Tuesday, September 23, 2008

Wall Street Turmoil and US Congress response

I planned to take a minute to recap on some of the recent happenings on the current Financial crisis hitting Wallstreet that is ubiquitous on internet, radio, TV and street talks.

To provide some background on why we are where we are :

The creative financial instruments invented by the Wall Street heads in terms of derivatives like MBS, ABS, CDO, CDS etc have started to expose their real face as the interest bearing debts collateralized by these assets don't meet the investment expectations. In simple words, as people holding mortgages can't make their payments on time or get into foreclosures, these derivatives which expect their returns through their payments take a direct hit.
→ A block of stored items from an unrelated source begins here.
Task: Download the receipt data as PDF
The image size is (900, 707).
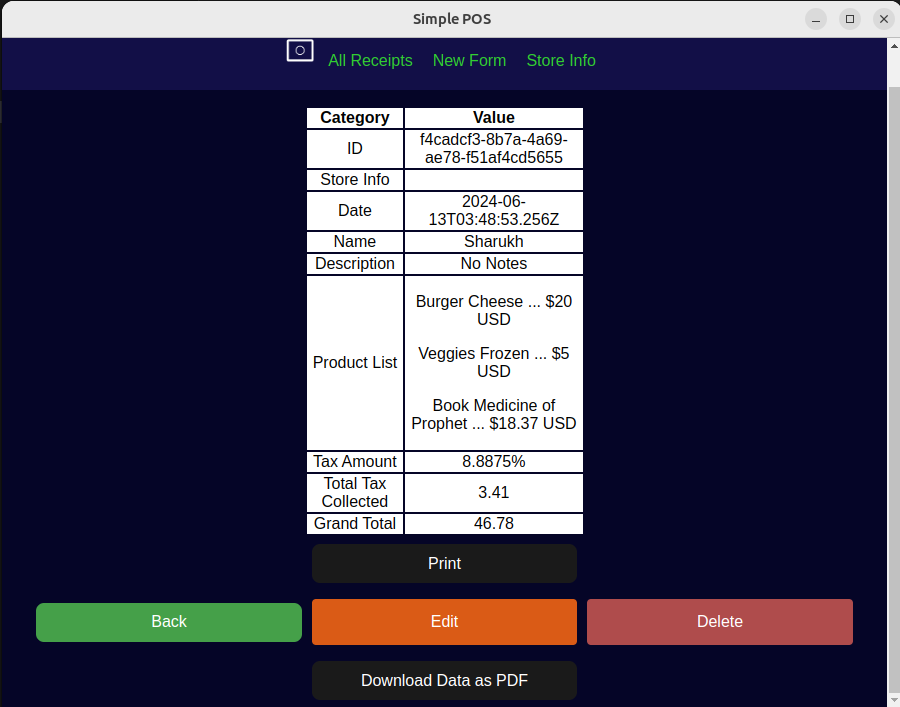Action: tap(444, 680)

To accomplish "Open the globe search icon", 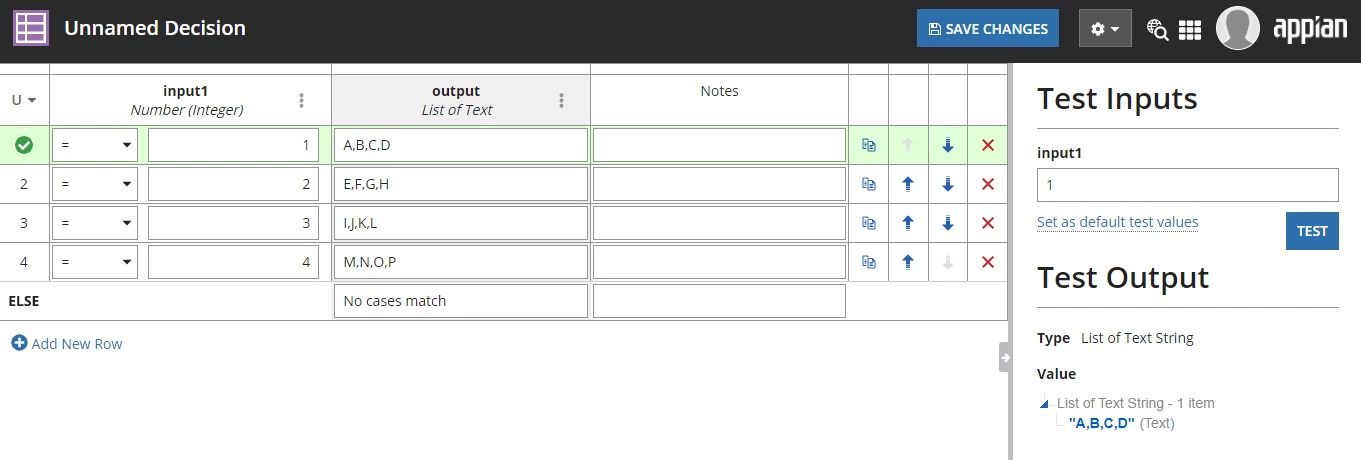I will click(1157, 30).

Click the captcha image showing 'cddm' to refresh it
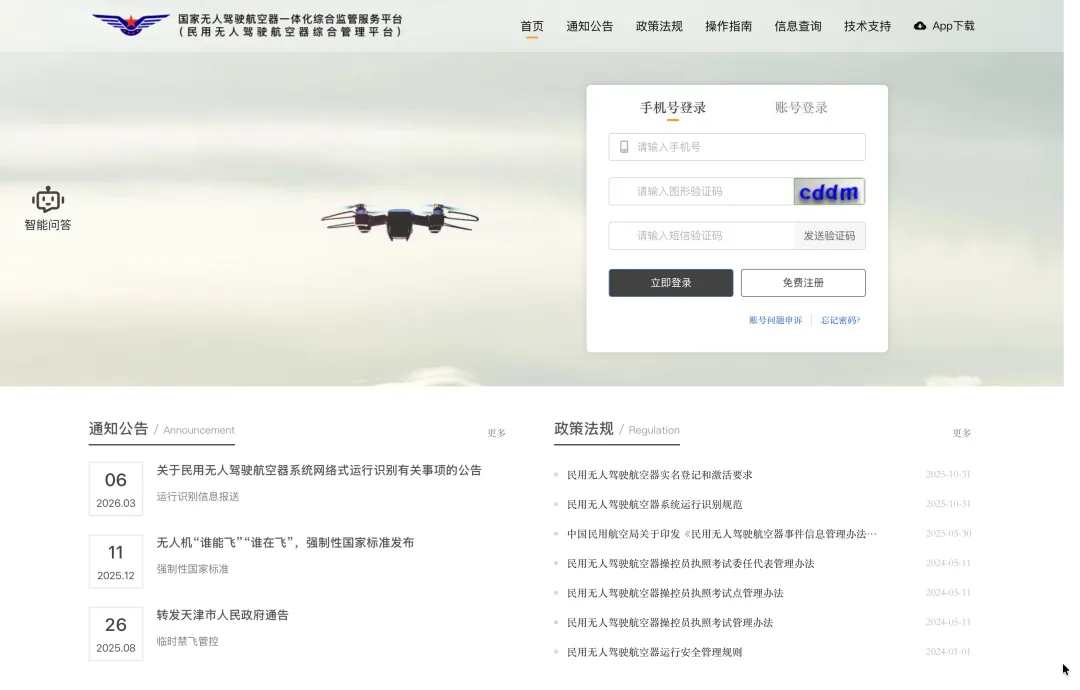coord(829,190)
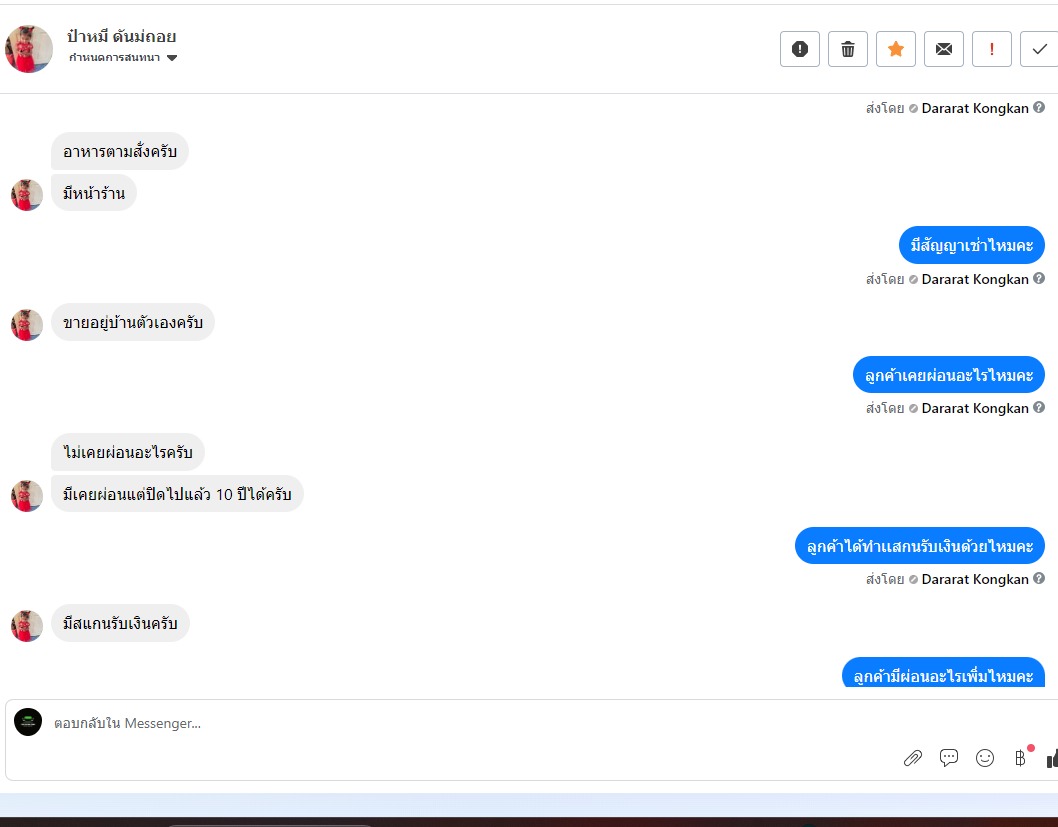
Task: Select the message bubble ลูกค้าเคยผ่อนอะไรไหมคะ
Action: pyautogui.click(x=949, y=375)
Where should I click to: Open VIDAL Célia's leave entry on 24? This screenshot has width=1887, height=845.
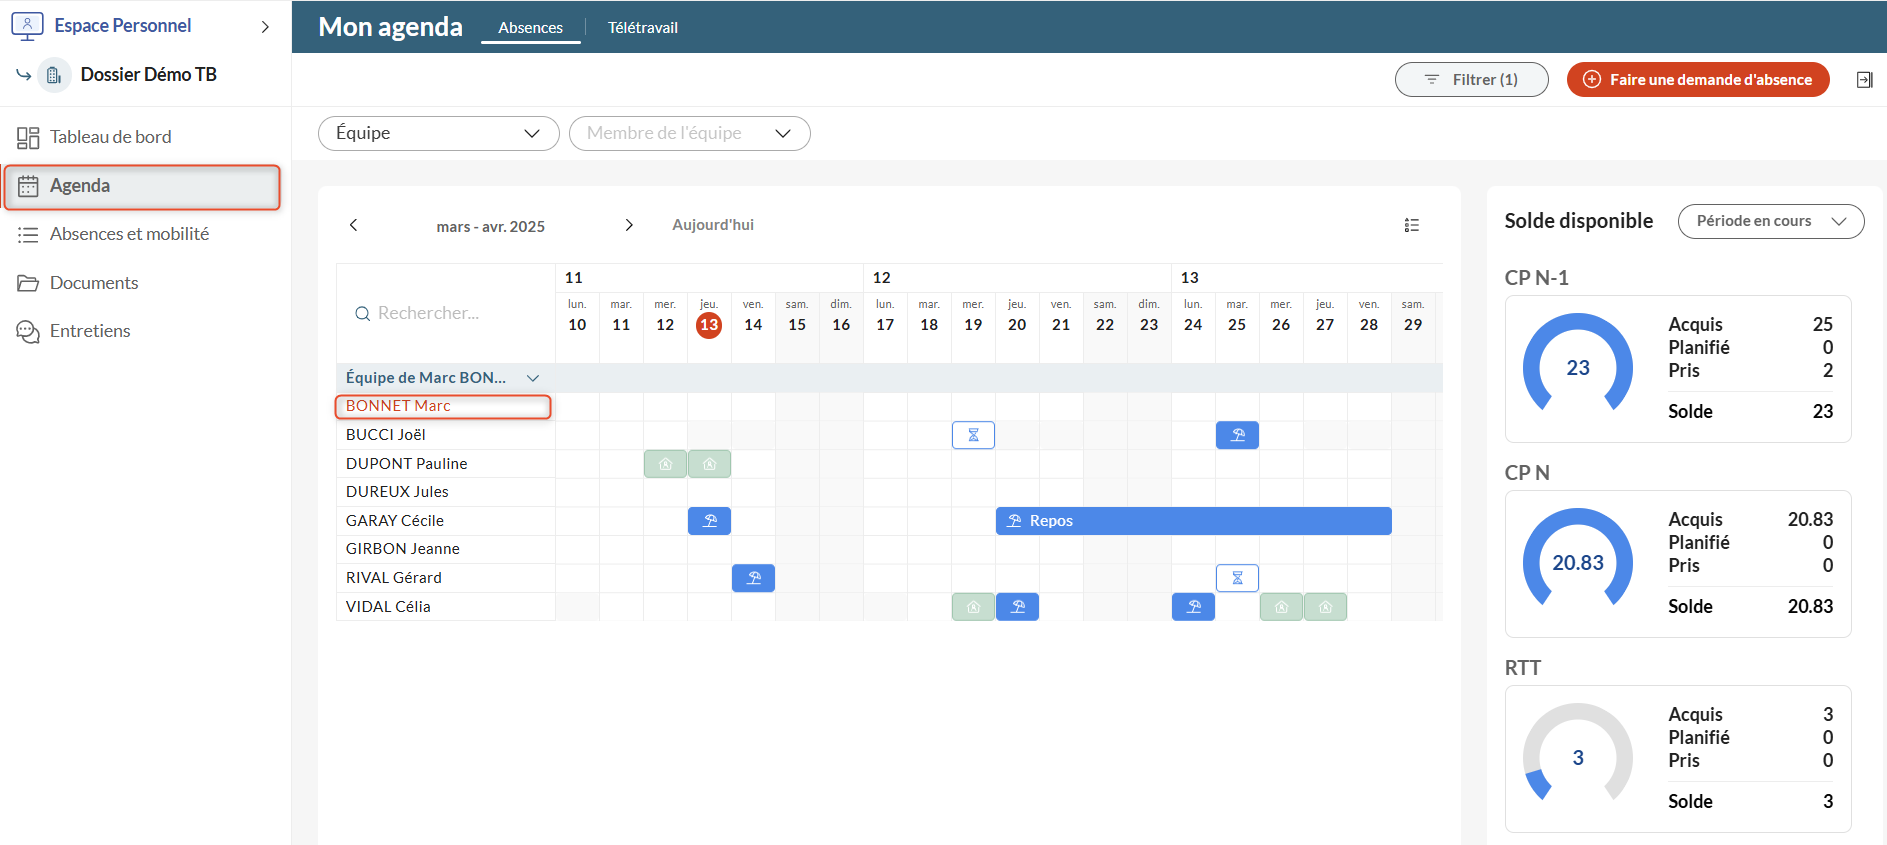[x=1193, y=607]
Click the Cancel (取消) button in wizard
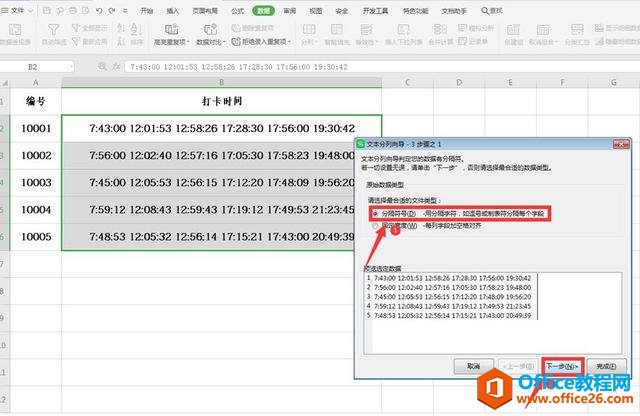The height and width of the screenshot is (416, 640). (472, 367)
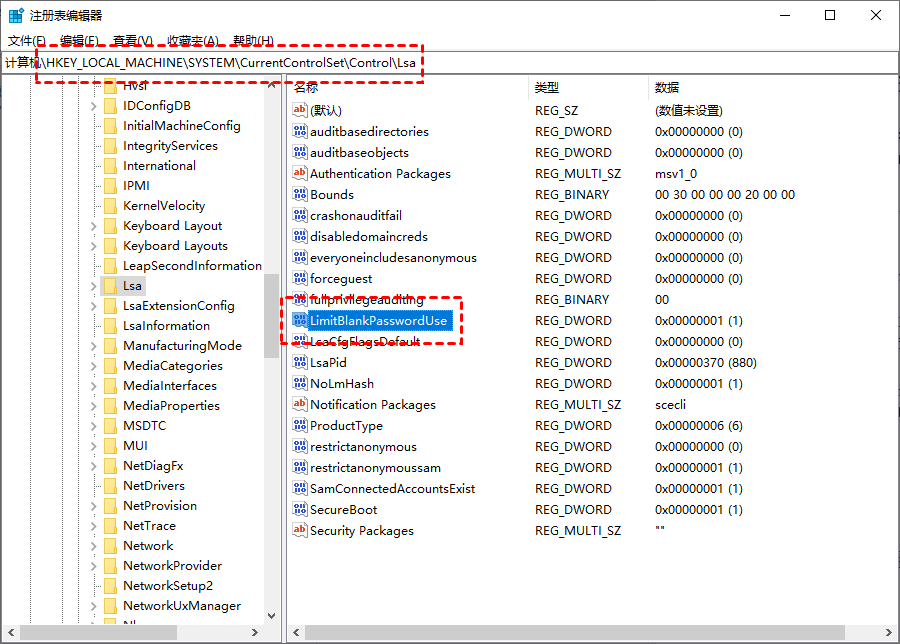The height and width of the screenshot is (644, 900).
Task: Select the restrictanonymoussam value entry
Action: [x=375, y=468]
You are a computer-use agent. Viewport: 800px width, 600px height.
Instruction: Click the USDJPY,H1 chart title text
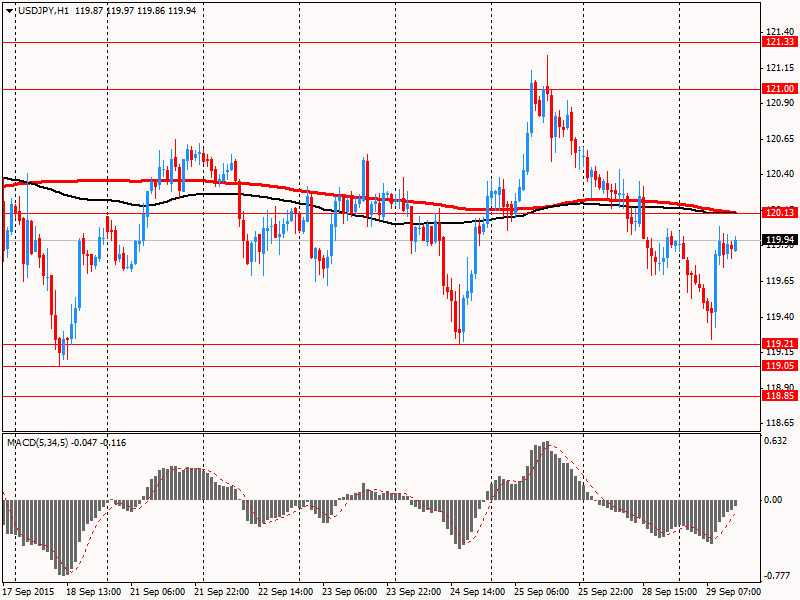pyautogui.click(x=41, y=9)
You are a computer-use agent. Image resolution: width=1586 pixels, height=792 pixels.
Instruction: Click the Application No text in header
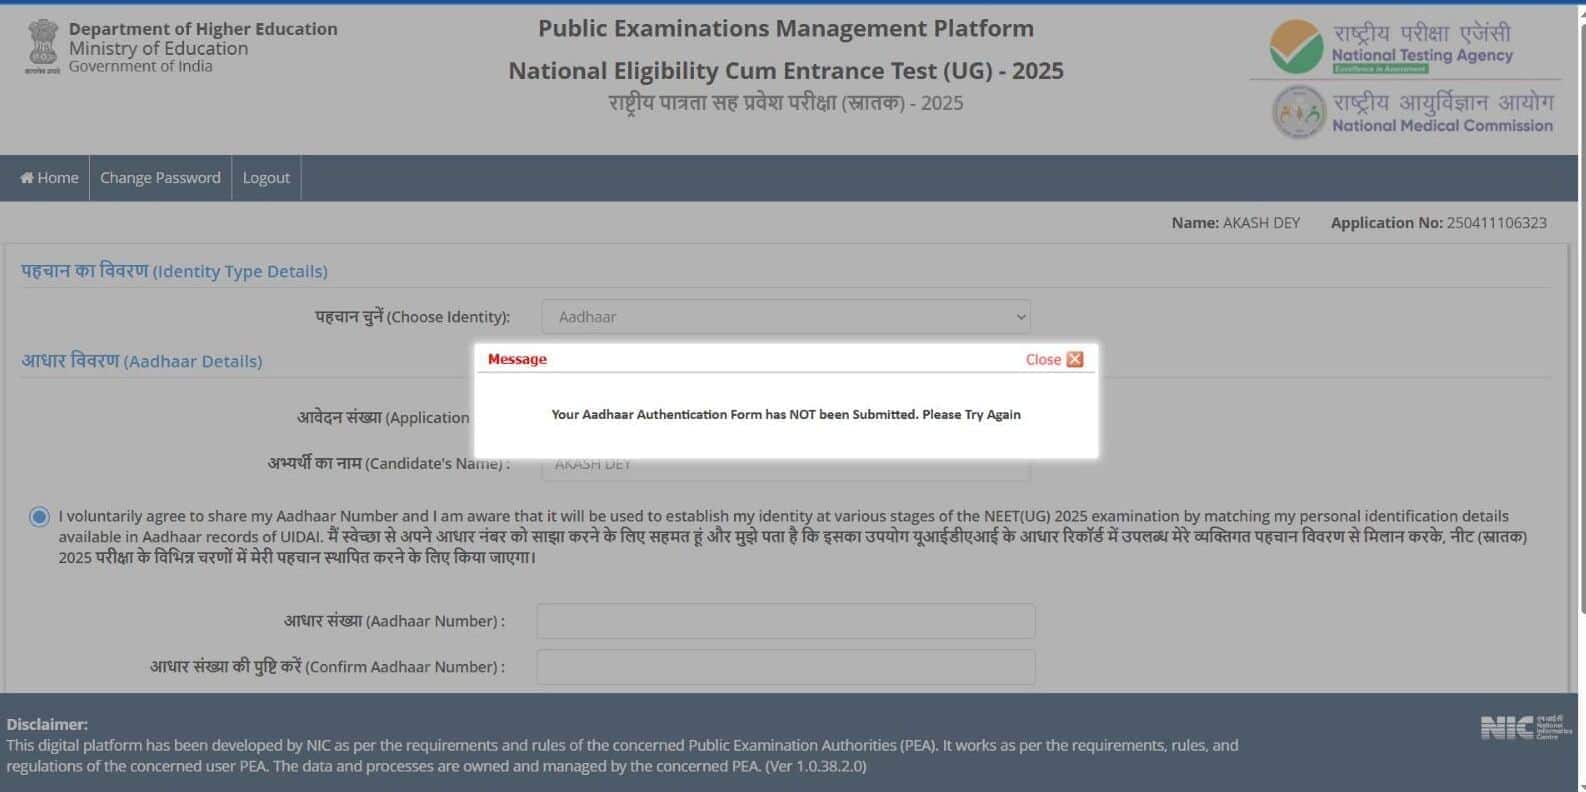[1438, 223]
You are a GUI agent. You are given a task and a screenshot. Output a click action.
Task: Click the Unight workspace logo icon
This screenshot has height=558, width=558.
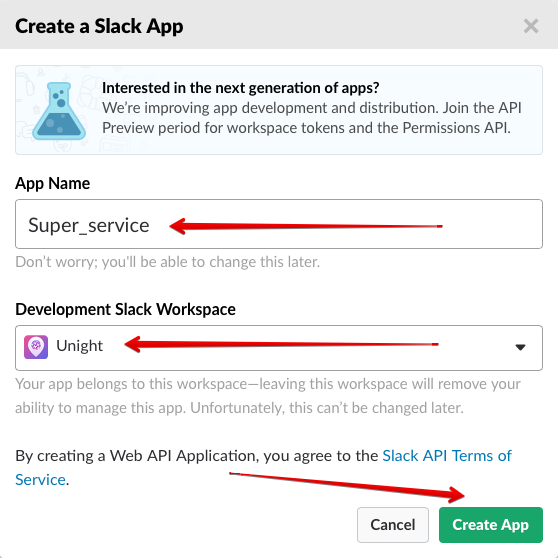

This leads to banks not able to pass through their payments to the investors who had bought those derivatives from the bank. In addition, those investors who have insured these risks through insurance companies have passed on these effects to those Insurance companies as well. The creative financial instruments masked the mortgages with low ratings through packaging in different facets thereby giving them an artificial uplift.

Where are we now:
As investors sense a risk to their expected returns due to missing mortgage payments, the confidence level in the underlying assets ( All the securitized derivatives mentioned above) goes down, thereby shorting them. With no cushion build up to resist this fall, this gets into a spiral downward movement. Aaha, the credit ratings , who is supposed to be leading the curve, now wake up and short their ratings on these companies as well paving way for the perfect storm. The companies who didnot see this coming but are burdened with these poor assets are at the brink of filing bankruptcy or closing their business. The trillions of dollars and the big institutions involved in this has the potential to crack the US Financial system which is the rockbed for the jaggernaut capitalistic system. Hence the government intervention to ponder a $700 billion bailout.

Root cause of these issues from my point of view:
1) The rate of these instruments/derivatives coming up were too fast for the credit rating agencies to keep up that ended up endorsing these.
2) The SEC and Govt regulations were not keeping up with these as well.
3) The institutions impacted by this turmoil were too busy finding new customers than take a second look at their risk management models. In addition, their models relied on the credit agencies' ratings.
4) People were either greedy or scared of the skyrocketing home appreciation that everyone wanted to be part of the crowd than taking time to calculate if they can meet their financial obligations.